• What you should do
Whenever a line below includes the string "agent", show it.
(Beginning of Exercise inputs)
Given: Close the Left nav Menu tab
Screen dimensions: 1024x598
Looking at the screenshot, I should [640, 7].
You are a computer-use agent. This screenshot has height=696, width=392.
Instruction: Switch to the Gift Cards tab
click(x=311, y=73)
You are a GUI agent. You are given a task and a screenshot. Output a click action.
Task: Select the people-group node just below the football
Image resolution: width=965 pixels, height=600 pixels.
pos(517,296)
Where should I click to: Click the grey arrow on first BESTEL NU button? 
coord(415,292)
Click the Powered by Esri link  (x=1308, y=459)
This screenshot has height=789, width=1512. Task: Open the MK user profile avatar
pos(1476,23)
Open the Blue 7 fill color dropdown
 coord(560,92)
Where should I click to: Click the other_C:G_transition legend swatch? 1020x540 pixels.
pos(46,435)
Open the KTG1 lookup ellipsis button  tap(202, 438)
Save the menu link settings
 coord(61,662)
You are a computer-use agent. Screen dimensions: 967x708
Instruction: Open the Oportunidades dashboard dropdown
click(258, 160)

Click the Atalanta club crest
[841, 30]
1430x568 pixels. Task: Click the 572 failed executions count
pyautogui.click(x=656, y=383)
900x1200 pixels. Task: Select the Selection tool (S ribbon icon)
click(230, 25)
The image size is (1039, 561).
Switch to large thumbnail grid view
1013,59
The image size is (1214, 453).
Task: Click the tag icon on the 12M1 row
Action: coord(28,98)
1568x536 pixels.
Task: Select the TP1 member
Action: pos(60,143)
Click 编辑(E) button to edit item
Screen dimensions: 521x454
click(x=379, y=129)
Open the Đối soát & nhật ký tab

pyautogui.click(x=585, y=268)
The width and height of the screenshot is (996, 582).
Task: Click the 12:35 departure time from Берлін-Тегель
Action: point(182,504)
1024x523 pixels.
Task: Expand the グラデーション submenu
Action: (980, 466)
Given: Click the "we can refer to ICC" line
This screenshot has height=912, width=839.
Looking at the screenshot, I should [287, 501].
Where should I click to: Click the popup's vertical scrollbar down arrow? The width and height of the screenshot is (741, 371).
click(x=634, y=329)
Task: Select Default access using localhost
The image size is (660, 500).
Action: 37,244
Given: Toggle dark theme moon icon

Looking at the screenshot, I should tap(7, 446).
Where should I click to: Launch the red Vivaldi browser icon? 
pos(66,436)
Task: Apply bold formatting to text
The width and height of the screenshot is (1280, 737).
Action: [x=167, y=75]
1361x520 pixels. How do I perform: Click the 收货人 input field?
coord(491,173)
(End of Exercise inputs)
• Answer for this exercise
You are a computer-use agent. This screenshot has height=696, width=392.
You are a GUI agent. You are given a task and a screenshot. Output a click action.
You are a computer-use agent. Screen dimensions: 967x708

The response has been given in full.